El enemigo
Publicado en Aug 22, 2009
Por Roberto Gutiérrez Alcalá
Desde mucho tiempo atrás estaba seguro de que tarde o temprano habría de toparme nuevamente con él. Por eso, cuando clavó sus ojos en los míos aquella mañana de invierno, experimenté cierto alivio: la espera, al fin, había terminado. Admito que consideré la posibilidad de darle la espalda y huir. No lo hice porque me di cuenta de que ese encuentro me brindaba lo que tanto ansiaba: resolver, de una buena vez, nuestras terribles diferencias. Me miró con un desprecio transparente, inmaculado. Con alguna pena comprendí entonces que el odio que yo le inspiraba no había disminuido un ápice. Pero, ¿de qué oscuro abismo procedía?, ¿qué tenebrosas fuerzas lo alimentaban?
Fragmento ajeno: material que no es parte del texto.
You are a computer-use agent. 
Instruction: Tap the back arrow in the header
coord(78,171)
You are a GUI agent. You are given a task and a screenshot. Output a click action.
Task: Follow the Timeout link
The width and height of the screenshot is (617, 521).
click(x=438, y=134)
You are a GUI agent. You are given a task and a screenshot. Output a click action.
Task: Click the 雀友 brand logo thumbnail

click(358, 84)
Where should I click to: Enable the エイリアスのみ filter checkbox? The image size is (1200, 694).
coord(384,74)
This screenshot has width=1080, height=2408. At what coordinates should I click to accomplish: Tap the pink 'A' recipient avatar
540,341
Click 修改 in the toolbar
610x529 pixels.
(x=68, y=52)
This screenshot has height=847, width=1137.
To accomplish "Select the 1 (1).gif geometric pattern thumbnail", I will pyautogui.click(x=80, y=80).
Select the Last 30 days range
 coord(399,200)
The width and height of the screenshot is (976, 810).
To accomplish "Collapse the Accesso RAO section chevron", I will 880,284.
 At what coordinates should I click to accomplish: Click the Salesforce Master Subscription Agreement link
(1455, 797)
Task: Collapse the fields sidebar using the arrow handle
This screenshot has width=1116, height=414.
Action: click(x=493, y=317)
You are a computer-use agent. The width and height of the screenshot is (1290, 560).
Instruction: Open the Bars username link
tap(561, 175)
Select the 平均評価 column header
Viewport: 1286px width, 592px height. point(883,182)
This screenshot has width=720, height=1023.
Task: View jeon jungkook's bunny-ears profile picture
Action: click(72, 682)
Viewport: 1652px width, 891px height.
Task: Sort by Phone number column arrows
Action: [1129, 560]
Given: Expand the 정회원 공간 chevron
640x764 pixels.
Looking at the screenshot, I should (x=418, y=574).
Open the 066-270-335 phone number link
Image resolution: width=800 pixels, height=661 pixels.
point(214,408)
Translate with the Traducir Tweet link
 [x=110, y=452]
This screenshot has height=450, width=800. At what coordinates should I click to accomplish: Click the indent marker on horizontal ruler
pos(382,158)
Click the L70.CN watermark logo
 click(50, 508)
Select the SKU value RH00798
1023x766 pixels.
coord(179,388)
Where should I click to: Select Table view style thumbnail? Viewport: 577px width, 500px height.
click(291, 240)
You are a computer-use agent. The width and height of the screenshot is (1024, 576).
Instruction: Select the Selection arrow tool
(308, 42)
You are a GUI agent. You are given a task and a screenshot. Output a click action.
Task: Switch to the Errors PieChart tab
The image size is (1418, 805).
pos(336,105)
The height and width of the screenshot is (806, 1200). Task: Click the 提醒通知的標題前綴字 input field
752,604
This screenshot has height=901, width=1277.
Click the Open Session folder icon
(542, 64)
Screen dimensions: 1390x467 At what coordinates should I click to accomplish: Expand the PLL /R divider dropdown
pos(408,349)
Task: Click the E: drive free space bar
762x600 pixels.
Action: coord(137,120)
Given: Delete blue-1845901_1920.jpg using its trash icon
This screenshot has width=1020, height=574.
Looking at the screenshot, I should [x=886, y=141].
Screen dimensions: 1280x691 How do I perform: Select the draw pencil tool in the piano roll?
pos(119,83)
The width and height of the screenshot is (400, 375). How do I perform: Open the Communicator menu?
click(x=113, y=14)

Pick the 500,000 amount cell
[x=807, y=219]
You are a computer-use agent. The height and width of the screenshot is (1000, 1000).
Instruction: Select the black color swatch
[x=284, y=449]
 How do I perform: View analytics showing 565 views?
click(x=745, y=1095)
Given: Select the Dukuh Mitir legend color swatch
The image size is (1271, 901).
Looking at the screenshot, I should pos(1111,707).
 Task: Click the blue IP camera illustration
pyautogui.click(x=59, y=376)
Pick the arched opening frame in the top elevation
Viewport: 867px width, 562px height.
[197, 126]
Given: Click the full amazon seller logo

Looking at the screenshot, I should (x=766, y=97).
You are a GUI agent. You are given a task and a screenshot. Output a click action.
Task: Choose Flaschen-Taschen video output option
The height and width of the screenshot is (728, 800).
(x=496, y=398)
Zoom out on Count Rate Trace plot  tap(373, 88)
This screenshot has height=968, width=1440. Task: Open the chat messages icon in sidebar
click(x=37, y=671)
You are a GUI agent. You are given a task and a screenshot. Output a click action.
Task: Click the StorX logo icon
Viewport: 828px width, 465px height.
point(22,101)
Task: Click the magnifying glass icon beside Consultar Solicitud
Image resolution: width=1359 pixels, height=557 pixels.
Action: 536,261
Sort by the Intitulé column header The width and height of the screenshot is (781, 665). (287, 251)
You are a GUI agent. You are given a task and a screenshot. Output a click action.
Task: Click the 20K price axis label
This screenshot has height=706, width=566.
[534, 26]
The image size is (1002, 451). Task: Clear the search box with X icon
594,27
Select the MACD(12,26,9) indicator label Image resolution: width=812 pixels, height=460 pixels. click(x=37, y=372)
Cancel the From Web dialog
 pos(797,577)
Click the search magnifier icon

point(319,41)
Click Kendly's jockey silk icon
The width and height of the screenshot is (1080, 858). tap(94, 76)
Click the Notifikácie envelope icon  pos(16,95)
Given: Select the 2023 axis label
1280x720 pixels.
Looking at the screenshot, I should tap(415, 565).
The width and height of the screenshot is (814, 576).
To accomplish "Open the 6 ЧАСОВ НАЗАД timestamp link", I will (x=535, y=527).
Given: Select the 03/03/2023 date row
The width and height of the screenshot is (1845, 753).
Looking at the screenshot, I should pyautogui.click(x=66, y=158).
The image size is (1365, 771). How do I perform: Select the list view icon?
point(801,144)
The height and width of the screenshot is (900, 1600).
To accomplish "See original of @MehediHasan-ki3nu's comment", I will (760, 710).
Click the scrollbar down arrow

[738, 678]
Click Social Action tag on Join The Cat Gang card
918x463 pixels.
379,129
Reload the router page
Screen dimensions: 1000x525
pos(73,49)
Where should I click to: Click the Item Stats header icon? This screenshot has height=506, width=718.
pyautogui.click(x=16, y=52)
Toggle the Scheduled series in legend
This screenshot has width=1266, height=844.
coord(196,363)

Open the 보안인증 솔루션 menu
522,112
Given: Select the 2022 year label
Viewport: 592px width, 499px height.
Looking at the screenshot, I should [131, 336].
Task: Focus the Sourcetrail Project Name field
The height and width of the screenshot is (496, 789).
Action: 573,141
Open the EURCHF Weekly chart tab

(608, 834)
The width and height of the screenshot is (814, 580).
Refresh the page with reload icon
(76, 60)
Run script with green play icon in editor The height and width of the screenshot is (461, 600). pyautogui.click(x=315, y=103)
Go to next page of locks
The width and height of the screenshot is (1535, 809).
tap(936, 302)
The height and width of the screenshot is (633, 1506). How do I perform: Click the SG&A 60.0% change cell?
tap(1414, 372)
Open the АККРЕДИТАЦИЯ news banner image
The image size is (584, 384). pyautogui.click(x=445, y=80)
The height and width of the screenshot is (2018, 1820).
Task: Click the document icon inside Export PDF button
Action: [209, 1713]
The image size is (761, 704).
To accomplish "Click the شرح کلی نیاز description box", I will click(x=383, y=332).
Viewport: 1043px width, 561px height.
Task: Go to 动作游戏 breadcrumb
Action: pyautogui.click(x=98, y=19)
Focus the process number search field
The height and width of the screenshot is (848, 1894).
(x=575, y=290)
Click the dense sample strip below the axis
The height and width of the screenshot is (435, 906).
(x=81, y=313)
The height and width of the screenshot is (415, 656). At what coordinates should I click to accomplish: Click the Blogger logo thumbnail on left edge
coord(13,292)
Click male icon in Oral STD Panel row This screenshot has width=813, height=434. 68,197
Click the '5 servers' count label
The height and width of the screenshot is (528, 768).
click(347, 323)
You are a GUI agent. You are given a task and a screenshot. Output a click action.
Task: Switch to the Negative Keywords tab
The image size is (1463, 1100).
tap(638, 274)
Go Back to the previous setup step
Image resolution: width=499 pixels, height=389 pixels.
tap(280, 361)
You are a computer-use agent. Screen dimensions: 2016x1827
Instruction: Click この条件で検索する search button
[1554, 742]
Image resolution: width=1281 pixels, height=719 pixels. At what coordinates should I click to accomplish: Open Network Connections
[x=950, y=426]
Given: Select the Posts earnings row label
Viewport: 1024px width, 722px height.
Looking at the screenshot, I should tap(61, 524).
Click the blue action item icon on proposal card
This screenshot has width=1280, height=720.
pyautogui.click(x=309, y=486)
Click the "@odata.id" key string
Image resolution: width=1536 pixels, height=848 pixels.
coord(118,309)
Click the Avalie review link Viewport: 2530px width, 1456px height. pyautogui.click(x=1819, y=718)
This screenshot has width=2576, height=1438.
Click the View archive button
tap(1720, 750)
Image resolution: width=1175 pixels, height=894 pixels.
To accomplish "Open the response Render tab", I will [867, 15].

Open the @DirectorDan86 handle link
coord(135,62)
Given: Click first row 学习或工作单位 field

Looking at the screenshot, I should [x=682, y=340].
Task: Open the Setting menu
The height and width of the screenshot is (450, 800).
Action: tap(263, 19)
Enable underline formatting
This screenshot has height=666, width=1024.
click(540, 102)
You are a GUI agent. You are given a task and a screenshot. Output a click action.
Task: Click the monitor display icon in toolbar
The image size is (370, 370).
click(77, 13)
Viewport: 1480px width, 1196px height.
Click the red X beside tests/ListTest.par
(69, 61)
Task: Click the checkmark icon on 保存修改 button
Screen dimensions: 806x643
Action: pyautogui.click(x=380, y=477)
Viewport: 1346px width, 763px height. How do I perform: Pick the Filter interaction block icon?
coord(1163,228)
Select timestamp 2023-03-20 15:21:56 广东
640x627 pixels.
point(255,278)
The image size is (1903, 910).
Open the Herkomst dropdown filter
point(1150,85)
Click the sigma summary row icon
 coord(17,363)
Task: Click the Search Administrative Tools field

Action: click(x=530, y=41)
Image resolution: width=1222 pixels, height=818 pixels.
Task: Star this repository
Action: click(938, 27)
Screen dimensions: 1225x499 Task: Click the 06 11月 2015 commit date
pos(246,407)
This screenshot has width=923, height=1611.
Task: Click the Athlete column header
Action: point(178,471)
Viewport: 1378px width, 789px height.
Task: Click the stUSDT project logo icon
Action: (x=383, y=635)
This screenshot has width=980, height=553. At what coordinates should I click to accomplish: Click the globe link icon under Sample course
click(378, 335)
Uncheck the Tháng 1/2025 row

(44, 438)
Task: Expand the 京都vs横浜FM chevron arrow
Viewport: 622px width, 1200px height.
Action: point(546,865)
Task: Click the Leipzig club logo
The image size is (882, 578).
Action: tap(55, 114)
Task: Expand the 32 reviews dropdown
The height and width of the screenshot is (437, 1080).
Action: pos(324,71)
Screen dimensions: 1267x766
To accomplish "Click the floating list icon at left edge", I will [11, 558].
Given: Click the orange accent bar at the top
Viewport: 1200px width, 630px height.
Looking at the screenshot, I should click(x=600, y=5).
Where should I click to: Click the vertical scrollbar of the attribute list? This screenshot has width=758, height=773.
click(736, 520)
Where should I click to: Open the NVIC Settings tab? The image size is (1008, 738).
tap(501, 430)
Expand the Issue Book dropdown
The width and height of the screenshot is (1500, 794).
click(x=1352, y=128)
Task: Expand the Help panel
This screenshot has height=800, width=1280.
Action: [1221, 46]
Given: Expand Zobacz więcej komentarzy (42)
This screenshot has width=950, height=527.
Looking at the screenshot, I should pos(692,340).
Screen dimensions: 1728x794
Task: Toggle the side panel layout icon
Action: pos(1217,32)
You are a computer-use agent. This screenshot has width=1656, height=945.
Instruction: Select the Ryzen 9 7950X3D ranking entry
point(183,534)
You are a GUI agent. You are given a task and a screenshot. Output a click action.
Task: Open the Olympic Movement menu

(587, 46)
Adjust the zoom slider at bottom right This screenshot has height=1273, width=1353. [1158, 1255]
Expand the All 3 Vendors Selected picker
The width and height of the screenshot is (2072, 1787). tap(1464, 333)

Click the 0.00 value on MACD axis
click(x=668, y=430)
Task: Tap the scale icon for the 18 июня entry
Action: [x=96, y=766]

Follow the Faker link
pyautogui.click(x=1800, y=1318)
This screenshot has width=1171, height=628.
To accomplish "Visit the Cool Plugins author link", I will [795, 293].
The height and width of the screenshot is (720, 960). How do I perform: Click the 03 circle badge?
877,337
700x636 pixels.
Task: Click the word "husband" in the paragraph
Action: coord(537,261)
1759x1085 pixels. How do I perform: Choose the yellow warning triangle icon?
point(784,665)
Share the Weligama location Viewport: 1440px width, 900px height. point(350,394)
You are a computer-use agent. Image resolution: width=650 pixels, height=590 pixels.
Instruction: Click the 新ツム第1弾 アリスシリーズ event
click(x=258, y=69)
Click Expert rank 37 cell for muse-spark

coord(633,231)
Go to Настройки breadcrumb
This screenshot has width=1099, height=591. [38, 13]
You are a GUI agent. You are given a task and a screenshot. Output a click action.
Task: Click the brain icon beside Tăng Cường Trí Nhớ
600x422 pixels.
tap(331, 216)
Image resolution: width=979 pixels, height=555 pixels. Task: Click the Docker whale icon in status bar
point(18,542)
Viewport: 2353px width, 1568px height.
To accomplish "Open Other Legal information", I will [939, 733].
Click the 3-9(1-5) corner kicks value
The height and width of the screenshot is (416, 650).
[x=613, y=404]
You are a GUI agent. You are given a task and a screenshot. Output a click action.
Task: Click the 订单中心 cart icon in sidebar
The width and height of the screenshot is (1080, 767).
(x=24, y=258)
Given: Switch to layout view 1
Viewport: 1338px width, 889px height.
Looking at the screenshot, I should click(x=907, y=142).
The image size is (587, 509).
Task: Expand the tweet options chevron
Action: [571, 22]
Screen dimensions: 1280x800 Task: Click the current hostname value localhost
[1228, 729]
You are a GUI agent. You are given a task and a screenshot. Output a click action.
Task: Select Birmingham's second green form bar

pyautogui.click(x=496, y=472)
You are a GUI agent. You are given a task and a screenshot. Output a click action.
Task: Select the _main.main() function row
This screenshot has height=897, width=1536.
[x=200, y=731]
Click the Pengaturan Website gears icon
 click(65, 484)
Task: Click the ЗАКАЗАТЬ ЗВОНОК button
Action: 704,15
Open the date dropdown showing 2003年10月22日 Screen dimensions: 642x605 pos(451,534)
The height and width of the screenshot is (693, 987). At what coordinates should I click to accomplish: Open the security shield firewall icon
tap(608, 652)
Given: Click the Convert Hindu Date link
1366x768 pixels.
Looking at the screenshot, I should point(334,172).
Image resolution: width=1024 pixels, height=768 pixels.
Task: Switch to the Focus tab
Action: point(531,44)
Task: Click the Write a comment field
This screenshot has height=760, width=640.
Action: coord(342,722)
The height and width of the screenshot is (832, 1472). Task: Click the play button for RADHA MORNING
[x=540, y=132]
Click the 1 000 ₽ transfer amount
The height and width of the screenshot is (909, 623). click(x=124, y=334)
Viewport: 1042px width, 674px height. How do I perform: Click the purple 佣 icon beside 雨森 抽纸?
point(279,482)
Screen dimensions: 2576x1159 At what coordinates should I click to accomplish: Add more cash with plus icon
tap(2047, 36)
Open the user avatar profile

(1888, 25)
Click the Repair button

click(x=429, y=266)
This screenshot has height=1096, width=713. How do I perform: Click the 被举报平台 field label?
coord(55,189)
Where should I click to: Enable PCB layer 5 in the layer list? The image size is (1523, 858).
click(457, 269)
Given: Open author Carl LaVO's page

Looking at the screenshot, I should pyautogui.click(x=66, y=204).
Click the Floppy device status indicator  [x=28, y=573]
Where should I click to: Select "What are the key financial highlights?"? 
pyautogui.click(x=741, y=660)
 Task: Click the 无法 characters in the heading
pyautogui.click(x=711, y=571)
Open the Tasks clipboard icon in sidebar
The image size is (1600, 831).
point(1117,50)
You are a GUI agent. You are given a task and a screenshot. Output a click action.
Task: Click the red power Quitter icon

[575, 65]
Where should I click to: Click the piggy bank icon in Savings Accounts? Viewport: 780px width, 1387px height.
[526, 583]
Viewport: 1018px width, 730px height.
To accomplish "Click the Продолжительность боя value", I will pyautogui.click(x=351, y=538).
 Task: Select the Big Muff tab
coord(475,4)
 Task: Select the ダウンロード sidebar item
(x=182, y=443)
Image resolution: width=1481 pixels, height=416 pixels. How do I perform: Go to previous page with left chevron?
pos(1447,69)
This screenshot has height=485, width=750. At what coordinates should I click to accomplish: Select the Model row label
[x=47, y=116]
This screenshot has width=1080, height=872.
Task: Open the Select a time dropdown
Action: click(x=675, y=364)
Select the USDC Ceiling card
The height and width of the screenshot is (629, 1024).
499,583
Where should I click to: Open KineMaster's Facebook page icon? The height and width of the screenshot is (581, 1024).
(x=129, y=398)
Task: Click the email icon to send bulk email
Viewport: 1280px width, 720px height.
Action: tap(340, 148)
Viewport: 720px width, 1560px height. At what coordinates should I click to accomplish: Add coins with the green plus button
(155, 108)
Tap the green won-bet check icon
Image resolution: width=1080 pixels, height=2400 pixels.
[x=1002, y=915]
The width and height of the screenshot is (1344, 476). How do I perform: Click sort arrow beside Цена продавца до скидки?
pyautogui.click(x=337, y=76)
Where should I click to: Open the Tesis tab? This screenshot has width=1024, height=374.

Muchas veces había intentado recordar algún ultraje, algún escarnio cruel y definitivo. Sin embargo, las ofensas que lograba hallar en mi memoria me parecían demasiado banales para dar pie a un odio como aquél, tan intenso, tan devastador. Él siempre había sido el perseguidor; y yo, el fugitivo, sin duda. A toda hora lo adivinaba al acecho, buscando la ocasión propicia para saltar sobre mí y despedazarme. Pero esa mañana, el miedo me abandonó súbitamente y sentí el irrefrenable impulso de suprimirlo, de acabar con él. El ruido del agua mitigaba el incesante ajetreo de la calle. Sin dejar de verme a los ojos, cogió la navaja de afeitar que descansaba sobre uno de los bordes del lavabo, la alzó a la altura de mi cuello y esbozó lo que pretendió ser una sonrisa. En ese instante creí percibir un vago anhelo de reconciliación en su mirada, pero no pude confirmarlo con un segundo vistazo porque, para entonces, el vapor proveniente del cubo de la regadera ya había empañado prácticamente todo el espejo.